Nos anos 60, 70 e 80, uma geração inteira de comunistas não fugiu de seu dever supremo: servir ao povo, à sua causa, independentemente dos riscos e consequências de tal decisão. O já citado Marighella, incansável comunista que enfrentou o Estado Novo e, com suas camaradas, tombou do lado certo da trincheira: o lado dos “milhões de sufocados”. A heroína Inês Etienne Romeu. E tantos outros guerreiros e mártires do povo, no campo e na cidade[iii].
Nesse sentido, o período da ditadura não deve significar para nós apenas perdas e derrotas. Há que se destacar tal período como de ousadia e grandeza; como de ações de grande envergadura na luta de classe dos dominados. E que ainda hoje e por muito tempo nos servirão de exemplo e inspiração.

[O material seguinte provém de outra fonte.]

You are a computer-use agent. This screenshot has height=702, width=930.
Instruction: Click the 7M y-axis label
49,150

Até porque essa página não está no passado. Ela se repete. Assim como a ditadura militar foi mais uma investida de guerra das classes dominantes durante nossa história: dos senhores de escravo, dos latifundiários e enfim da burguesia.

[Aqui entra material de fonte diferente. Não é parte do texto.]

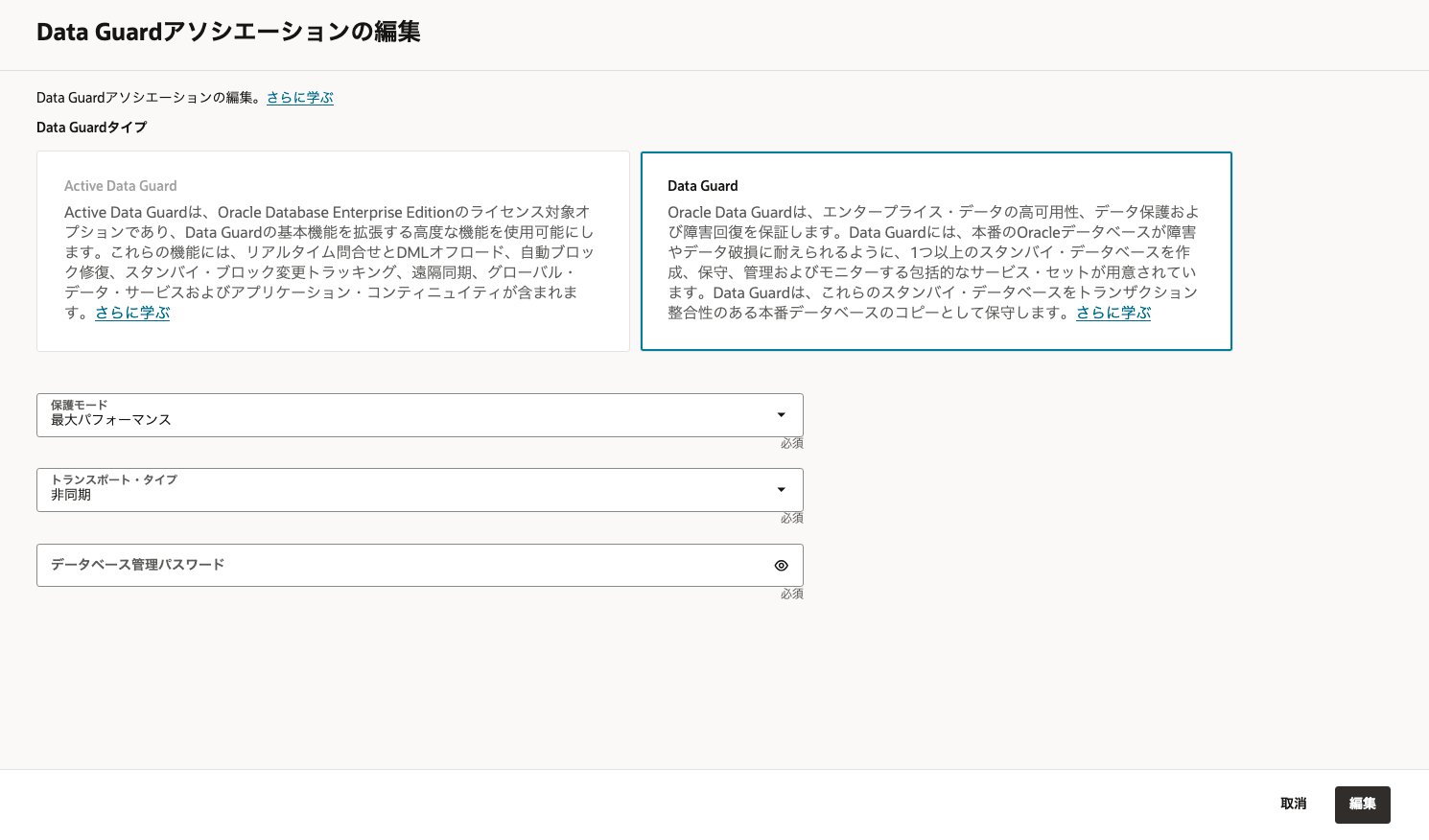This screenshot has width=1429, height=840.
Task: Focus the データベース管理パスワード input field
Action: point(403,566)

Como dissemos, novamente os militares e as camadas mais reacionárias da burguesia habitam os cargos de maior poder, planejando e executando uma nova onda de arrocho e brutalidade, sob o cínico pendão verde-amarelo. Eis que nossa tarefa não pode ser outra que não, novamente, resistir e enfrentar, sob qualquer regime político, a exploração e a dominação. Ou seja, lutar pelo socialismo.
Ao menos os fascistas, que hoje não se envergonham em se mostrar, tem razão em um ponto: os comunistas que lutaram na ditadura não defendiam a democracia burguesa. Certamente, lutaram por mais liberdade de organização da classe operária, melhores condições para esta desenvolver sua luta, pela supressão do regime de exceção em vigor, etc. Mas lutaram e não hesitaram em se sacrificar contra a ditatura da classe burguesa, seja ela sob vestes “democráticas” ou abertamente ditatoriais; pela derrota da classe inimiga, que só se efetivará com a construção de uma nova sociedade, a comunista.
A luta foi e continua a ser o nosso lugar. “Na luta é que a gente se encontra”, diz o samba-enredo da Mangueira desse ano. Por isso, ergamos nossos punhos e digamos: resistimos e resistiremos!
[i]Inquérito Policial Militar.
[ii]Departamento de Ordem Política e Social.
[iii]Nesse texto, pretendemos destacar sobretudo a memória e o sentido geral da resistência à ditadura. Para uma breve avaliação do golpe e autocrítica da atuação dos comunistas no período, ver o texto Cinquenta Anos Depois: os Comunistas e o Golpe de 1964, publicado pelo Cem Flores em 23 de abril de 2014.